▶ _HOW TO COMPLETE THIS TASK_
Copy out the data from the line containing "Find the location" through the line containing "chart-title: GHCN-D_ASN00082078_01_rr is", both lines included, without the pictures.

▶ _INFORMATION SHOWN_
◇ ◇ ◇

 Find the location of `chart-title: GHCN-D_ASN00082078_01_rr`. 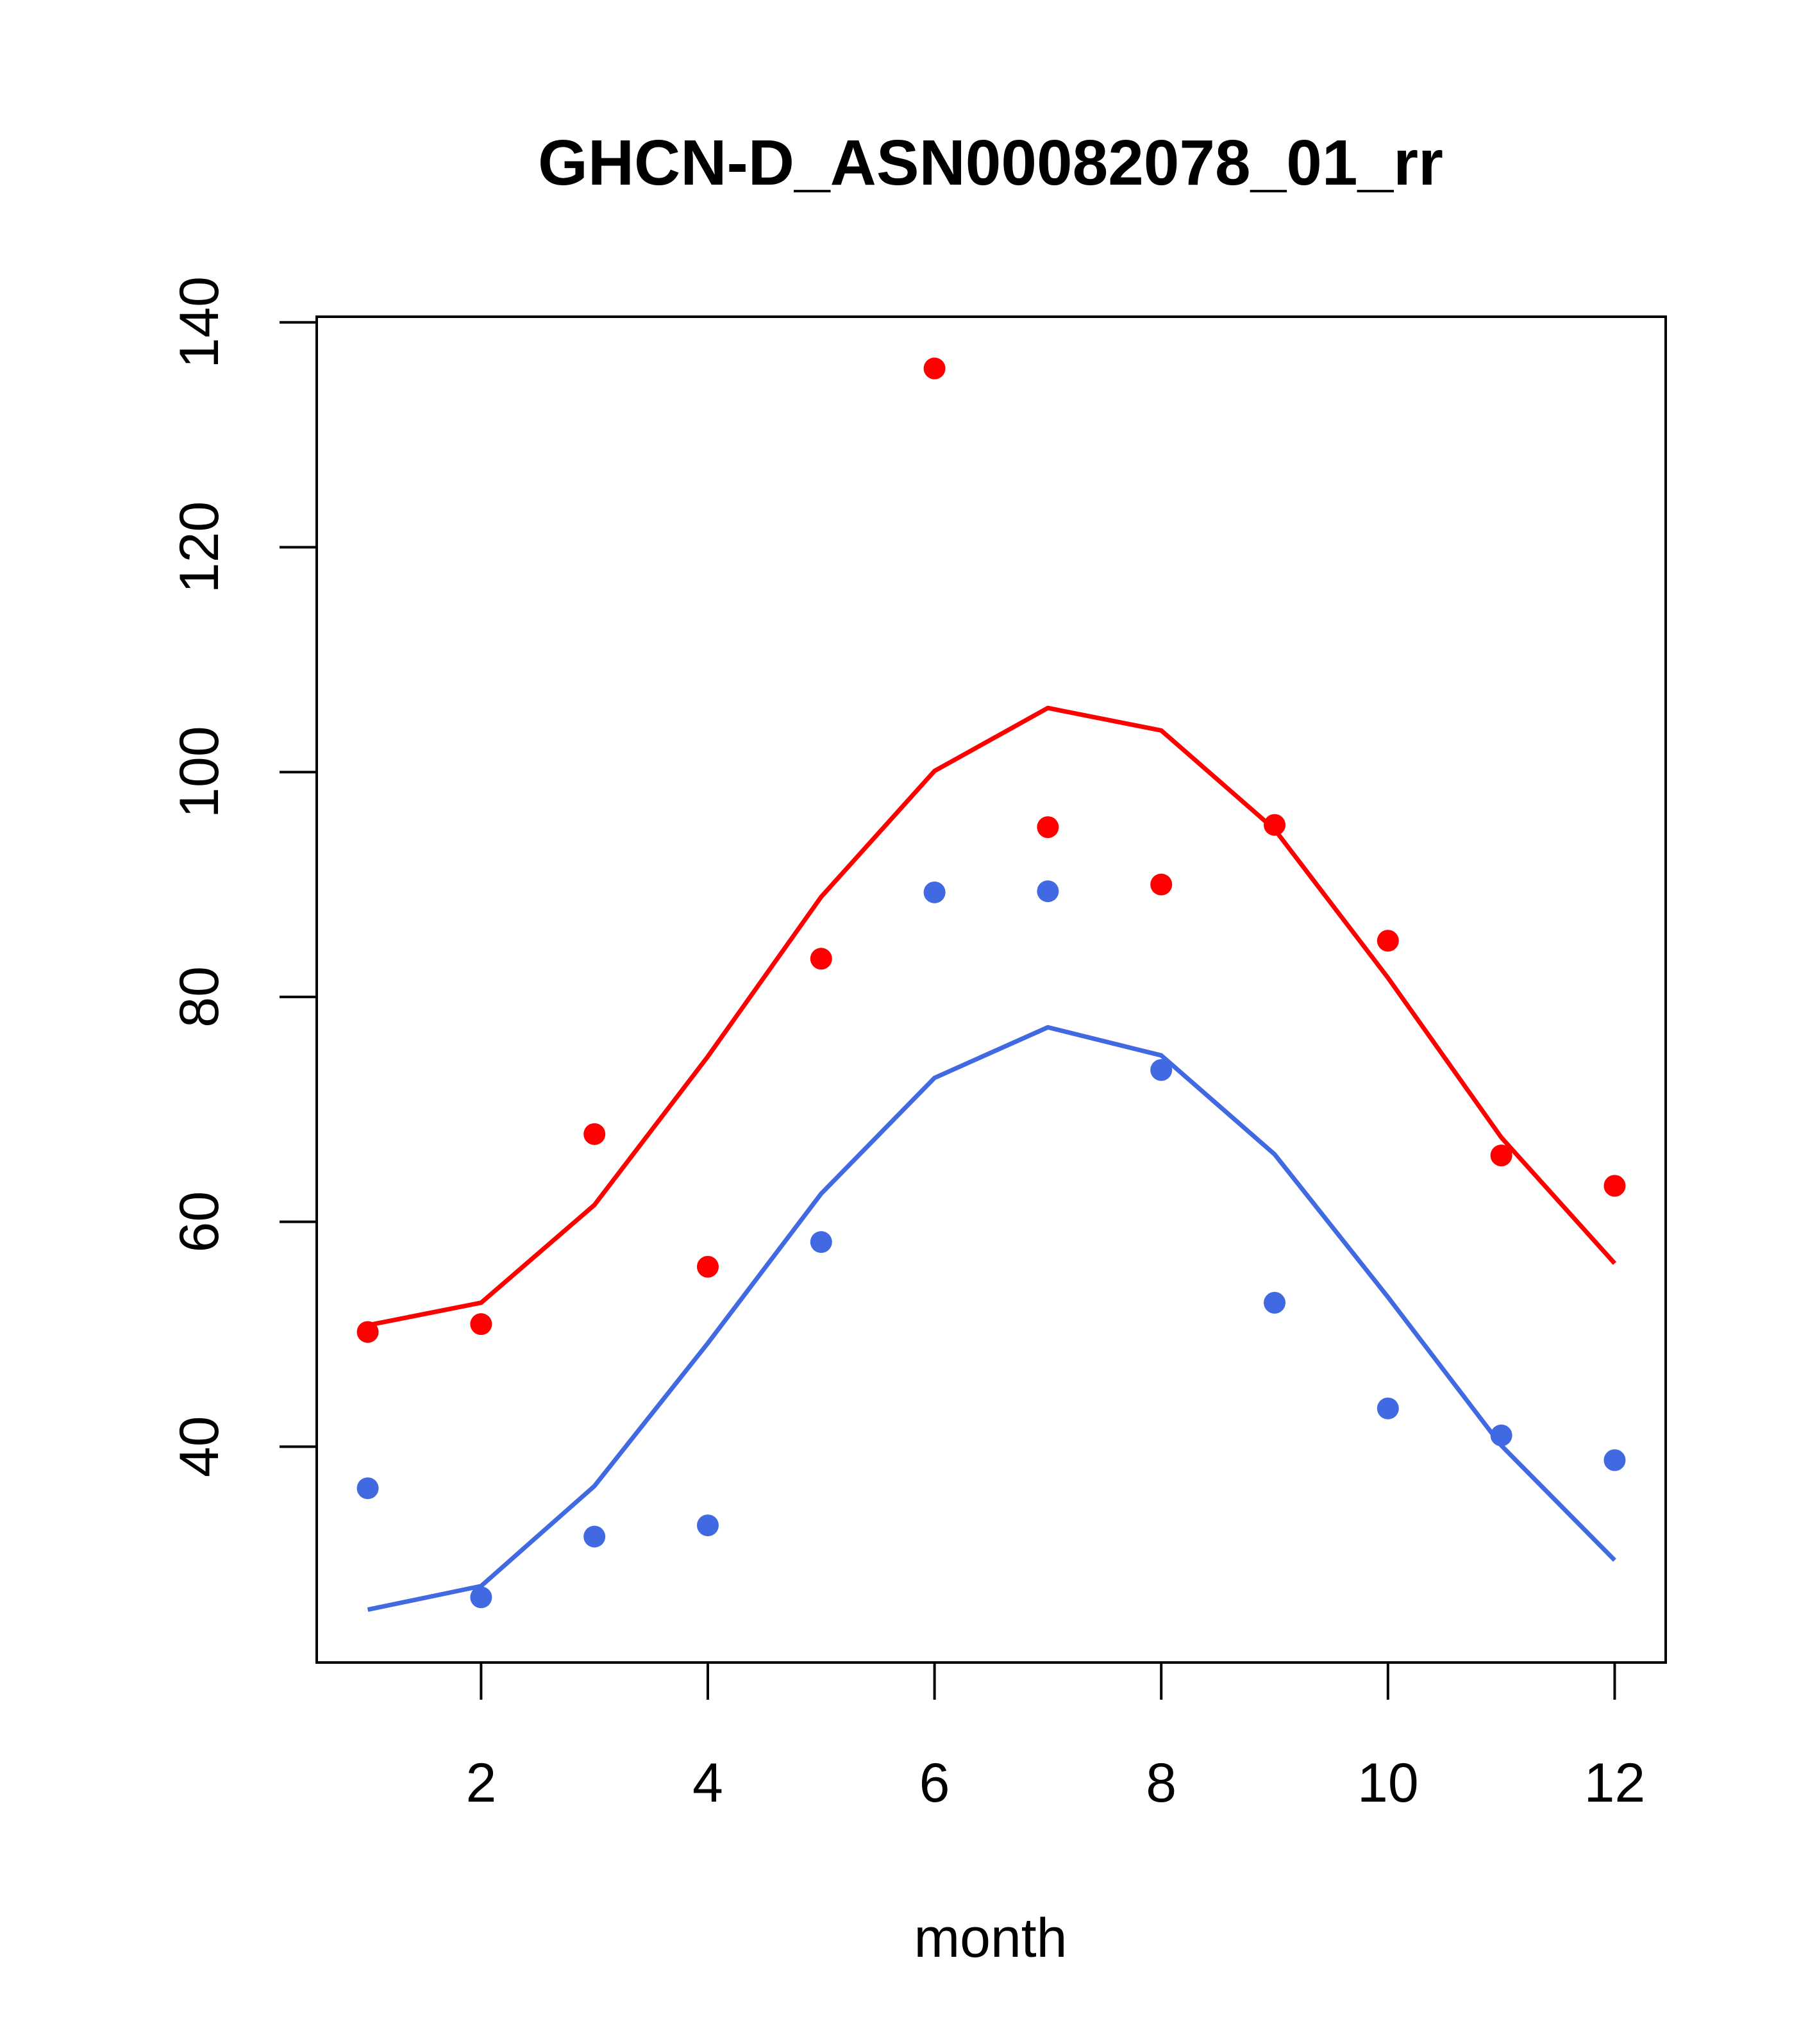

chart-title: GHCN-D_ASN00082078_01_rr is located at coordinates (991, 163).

◇ ◇ ◇

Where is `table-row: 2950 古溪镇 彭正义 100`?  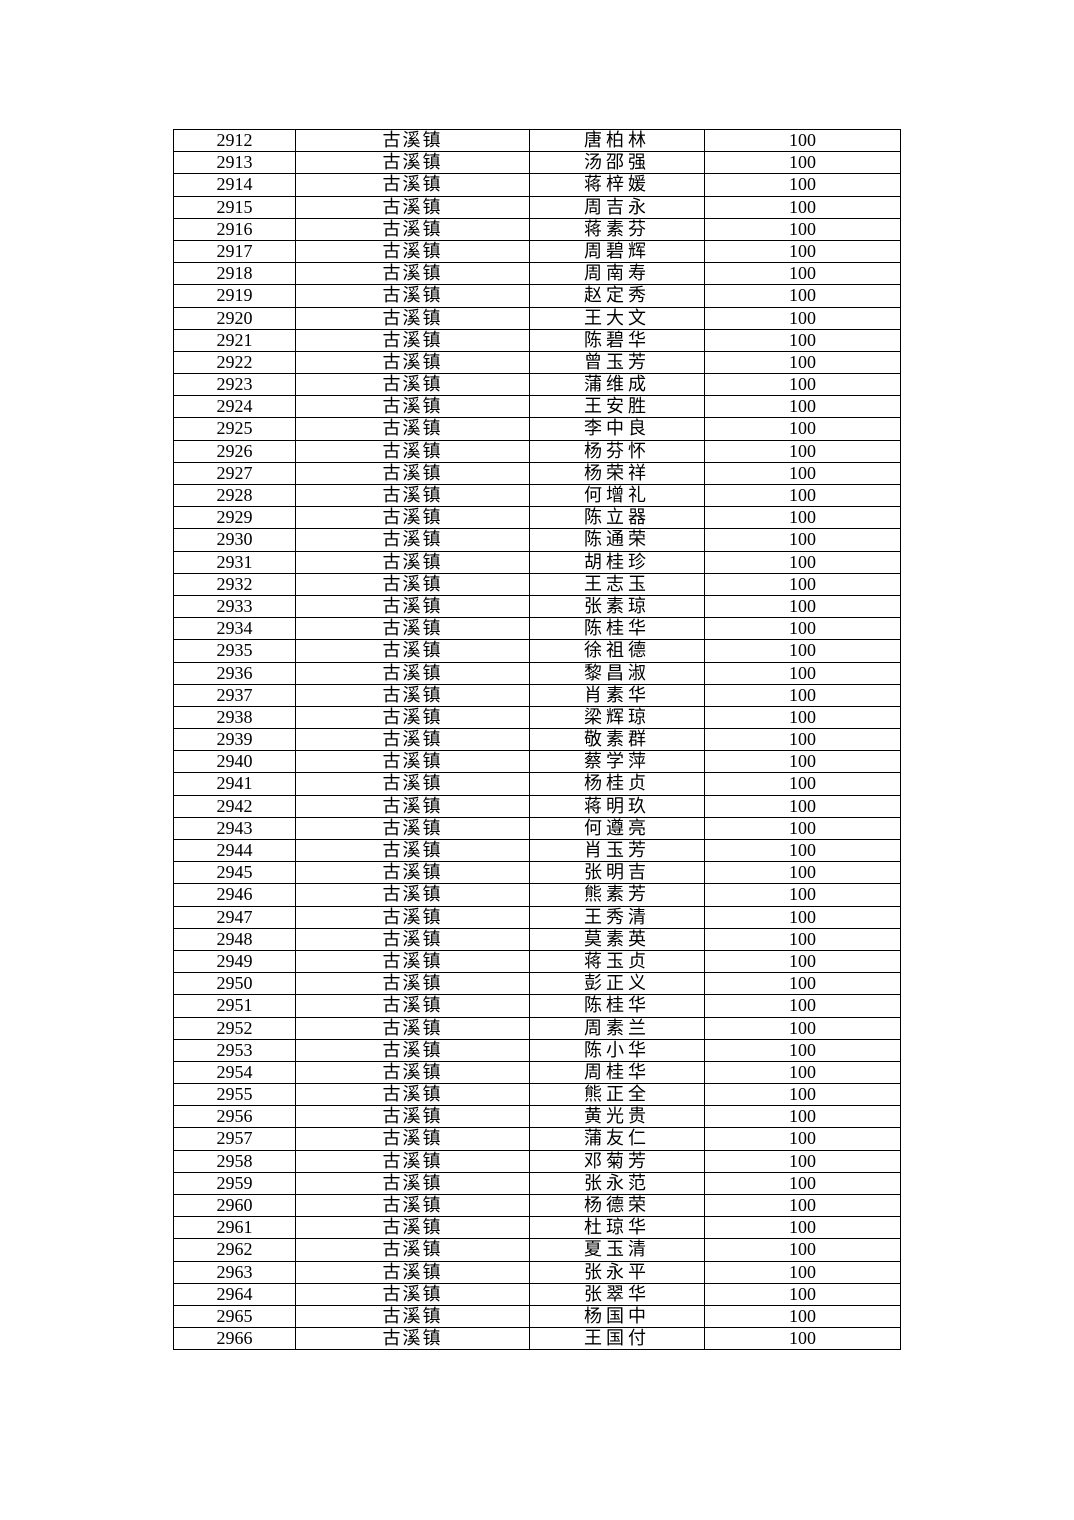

◇ ◇ ◇

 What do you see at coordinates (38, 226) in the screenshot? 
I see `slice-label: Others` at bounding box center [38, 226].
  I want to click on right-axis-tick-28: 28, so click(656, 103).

◇ ◇ ◇

▶ _YOUR SOLUTION_
 Find the location of `chart-title: GHCN-D_ASN00082078_01_rr`. 

chart-title: GHCN-D_ASN00082078_01_rr is located at coordinates (991, 163).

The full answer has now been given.